• Data entries
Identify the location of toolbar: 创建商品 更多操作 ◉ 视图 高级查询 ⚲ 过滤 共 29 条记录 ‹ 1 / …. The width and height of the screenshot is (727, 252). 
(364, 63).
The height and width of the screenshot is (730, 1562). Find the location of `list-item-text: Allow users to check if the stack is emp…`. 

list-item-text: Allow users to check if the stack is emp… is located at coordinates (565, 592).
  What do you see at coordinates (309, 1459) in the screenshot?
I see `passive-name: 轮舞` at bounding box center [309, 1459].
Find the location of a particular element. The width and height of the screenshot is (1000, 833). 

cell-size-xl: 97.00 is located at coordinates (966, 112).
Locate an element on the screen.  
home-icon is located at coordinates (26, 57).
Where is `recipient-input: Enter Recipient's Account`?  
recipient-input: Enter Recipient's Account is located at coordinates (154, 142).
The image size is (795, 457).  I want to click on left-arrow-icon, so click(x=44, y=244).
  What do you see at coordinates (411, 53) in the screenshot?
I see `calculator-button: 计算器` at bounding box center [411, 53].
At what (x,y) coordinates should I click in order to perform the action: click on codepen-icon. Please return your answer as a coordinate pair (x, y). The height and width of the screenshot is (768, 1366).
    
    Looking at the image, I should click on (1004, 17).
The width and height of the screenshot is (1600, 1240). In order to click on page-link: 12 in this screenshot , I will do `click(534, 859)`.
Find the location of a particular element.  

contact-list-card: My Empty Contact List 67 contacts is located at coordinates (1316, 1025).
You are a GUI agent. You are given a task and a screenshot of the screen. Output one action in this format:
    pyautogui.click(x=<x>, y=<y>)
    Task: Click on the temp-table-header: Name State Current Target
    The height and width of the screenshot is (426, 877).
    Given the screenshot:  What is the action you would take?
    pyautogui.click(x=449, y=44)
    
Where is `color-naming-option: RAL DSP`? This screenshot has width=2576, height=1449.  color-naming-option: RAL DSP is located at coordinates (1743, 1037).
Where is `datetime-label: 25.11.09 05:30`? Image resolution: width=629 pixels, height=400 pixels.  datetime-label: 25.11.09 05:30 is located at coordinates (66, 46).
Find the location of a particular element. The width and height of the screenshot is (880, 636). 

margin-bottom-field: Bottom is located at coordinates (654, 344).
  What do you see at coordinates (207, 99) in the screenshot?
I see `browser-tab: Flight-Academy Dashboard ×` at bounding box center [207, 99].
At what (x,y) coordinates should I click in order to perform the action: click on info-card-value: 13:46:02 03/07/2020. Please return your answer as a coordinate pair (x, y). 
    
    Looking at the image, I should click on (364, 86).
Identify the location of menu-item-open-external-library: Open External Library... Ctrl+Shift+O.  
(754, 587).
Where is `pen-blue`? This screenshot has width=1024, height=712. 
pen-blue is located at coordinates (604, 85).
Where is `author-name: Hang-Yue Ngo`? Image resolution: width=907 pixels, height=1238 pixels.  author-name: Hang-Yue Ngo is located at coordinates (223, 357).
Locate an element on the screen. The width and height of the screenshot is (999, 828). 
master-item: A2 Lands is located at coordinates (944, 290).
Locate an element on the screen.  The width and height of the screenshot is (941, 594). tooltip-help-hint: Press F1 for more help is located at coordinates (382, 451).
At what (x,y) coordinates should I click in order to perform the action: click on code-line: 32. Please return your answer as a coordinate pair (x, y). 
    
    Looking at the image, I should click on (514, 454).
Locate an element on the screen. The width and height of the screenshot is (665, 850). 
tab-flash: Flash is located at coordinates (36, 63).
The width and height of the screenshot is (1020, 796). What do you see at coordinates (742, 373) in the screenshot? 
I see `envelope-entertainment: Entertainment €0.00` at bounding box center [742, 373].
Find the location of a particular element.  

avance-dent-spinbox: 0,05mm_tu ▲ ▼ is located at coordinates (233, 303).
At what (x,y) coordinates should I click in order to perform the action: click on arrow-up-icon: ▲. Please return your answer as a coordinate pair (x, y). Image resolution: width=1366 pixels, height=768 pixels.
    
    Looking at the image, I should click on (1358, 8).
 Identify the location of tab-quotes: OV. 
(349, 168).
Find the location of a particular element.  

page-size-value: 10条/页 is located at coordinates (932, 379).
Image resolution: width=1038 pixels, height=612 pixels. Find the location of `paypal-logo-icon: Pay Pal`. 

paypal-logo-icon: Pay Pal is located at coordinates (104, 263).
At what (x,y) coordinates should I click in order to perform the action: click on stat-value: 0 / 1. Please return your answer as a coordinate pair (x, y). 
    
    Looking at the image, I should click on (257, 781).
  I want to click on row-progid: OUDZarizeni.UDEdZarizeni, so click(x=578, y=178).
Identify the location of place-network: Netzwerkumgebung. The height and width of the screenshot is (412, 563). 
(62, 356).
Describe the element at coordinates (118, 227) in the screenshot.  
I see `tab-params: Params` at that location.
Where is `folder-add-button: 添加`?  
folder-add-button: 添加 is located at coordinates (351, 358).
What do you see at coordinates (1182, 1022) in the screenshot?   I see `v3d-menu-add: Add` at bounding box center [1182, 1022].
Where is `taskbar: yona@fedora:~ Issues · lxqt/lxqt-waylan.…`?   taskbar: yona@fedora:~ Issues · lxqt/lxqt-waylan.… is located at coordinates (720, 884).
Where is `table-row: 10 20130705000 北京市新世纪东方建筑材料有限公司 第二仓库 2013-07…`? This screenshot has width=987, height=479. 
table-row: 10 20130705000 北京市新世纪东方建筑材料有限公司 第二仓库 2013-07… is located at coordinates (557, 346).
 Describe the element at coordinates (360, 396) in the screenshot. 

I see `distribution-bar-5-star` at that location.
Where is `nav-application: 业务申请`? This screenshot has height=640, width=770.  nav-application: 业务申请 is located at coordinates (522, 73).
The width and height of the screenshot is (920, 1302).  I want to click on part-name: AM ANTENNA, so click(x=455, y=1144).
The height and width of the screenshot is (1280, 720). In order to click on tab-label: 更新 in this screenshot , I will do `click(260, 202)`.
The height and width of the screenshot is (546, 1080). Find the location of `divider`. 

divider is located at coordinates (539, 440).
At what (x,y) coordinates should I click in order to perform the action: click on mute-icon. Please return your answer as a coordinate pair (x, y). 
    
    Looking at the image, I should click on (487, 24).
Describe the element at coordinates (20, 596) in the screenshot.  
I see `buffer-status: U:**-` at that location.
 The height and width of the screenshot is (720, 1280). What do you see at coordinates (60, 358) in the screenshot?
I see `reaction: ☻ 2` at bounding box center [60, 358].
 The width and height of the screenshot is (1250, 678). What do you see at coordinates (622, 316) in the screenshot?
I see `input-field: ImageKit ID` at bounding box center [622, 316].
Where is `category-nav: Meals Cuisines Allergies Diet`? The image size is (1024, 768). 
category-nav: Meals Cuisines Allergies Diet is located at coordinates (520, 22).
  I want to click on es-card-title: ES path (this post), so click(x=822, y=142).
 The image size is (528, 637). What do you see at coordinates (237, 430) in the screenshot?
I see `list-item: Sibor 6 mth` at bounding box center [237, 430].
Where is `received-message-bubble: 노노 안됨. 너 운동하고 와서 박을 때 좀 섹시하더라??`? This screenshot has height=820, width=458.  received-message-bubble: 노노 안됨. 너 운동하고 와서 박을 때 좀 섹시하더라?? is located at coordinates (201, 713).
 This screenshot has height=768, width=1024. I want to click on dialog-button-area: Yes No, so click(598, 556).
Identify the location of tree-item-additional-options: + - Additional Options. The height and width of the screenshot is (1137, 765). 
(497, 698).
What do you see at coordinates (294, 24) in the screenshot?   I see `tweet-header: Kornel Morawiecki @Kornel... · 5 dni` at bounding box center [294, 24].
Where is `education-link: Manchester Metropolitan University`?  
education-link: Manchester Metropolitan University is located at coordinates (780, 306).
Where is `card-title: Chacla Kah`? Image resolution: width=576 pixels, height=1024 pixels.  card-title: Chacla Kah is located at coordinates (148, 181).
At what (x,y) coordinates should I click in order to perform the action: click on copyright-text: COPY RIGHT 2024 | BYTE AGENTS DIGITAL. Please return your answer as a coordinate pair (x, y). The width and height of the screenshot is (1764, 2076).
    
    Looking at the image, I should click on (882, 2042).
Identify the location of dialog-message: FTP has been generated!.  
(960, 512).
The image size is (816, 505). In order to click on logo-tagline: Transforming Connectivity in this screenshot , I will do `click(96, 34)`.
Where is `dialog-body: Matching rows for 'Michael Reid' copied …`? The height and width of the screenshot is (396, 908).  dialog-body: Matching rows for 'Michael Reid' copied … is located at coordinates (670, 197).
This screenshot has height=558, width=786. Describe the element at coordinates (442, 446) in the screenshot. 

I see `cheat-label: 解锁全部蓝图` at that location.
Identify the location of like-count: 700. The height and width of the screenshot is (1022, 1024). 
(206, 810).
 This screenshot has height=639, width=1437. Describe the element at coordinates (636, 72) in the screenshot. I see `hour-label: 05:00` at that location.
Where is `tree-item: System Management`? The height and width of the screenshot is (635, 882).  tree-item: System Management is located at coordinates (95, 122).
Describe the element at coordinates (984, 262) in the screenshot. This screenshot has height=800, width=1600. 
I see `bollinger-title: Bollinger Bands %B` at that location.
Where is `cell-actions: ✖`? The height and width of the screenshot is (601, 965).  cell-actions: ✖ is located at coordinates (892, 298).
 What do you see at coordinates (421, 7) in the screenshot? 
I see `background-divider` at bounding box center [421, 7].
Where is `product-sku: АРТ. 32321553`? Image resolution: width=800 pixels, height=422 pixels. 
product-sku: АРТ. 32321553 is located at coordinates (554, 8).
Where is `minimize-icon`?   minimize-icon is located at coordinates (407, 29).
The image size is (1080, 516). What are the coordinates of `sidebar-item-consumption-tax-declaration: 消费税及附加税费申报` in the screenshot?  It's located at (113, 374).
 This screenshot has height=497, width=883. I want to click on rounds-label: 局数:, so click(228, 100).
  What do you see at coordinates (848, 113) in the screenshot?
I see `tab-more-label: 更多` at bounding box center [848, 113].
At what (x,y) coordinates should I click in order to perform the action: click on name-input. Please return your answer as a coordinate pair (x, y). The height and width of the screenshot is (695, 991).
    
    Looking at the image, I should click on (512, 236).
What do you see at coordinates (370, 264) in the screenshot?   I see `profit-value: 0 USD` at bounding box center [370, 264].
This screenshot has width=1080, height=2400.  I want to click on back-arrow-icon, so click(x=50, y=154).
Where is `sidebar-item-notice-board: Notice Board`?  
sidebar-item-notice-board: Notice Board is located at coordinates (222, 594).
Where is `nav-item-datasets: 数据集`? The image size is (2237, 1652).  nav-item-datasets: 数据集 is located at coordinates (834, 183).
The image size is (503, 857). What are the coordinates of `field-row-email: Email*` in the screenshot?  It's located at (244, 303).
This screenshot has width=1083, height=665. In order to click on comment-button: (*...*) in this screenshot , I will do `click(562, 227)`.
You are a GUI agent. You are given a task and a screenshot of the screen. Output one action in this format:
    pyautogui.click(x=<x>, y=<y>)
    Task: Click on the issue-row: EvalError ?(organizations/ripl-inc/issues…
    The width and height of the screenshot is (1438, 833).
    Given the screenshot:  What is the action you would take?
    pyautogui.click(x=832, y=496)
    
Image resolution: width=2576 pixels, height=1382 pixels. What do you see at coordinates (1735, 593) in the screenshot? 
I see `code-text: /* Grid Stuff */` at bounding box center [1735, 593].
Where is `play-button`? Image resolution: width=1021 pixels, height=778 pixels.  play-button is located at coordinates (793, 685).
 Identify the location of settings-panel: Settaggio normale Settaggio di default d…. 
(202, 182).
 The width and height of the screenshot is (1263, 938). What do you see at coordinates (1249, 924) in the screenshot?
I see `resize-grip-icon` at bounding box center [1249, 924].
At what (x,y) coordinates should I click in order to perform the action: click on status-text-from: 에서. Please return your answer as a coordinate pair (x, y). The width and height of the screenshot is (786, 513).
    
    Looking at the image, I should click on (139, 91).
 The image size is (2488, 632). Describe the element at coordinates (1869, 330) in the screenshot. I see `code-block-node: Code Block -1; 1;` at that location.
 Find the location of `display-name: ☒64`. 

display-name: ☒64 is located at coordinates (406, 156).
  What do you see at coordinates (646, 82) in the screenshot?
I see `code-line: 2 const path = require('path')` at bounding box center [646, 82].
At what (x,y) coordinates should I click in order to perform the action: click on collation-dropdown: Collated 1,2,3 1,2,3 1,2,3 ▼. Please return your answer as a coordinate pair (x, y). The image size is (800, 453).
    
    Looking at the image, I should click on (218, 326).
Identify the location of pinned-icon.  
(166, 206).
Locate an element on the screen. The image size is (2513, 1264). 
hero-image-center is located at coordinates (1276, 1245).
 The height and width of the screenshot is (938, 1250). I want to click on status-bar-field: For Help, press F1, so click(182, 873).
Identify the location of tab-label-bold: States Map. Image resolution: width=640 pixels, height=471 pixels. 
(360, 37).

• INSTRUCTIONS TO FOLLOW
Write the material as a JSON list of strings, one string per line and no blank lines, starting with the line that contains "The width and height of the screenshot is (1020, 796)." and going on through the line that contains "paypal-logo-icon: Pay Pal is".

• TASK RESPONSE
[
  "The width and height of the screenshot is (1020, 796). What do you see at coordinates (742, 373) in the screenshot? ",
  "I see `envelope-entertainment: Entertainment €0.00` at bounding box center [742, 373].",
  "Find the location of a particular element.  ",
  "avance-dent-spinbox: 0,05mm_tu ▲ ▼ is located at coordinates (233, 303).",
  "At what (x,y) coordinates should I click in order to perform the action: click on arrow-up-icon: ▲. Please return your answer as a coordinate pair (x, y). Image resolution: width=1366 pixels, height=768 pixels.",
  "    Looking at the image, I should click on (1358, 8).",
  " Identify the location of tab-quotes: OV. ",
  "(349, 168).",
  "Find the location of a particular element.  ",
  "page-size-value: 10条/页 is located at coordinates (932, 379).",
  "Image resolution: width=1038 pixels, height=612 pixels. Find the location of `paypal-logo-icon: Pay Pal`. ",
  "paypal-logo-icon: Pay Pal is located at coordinates (104, 263)."
]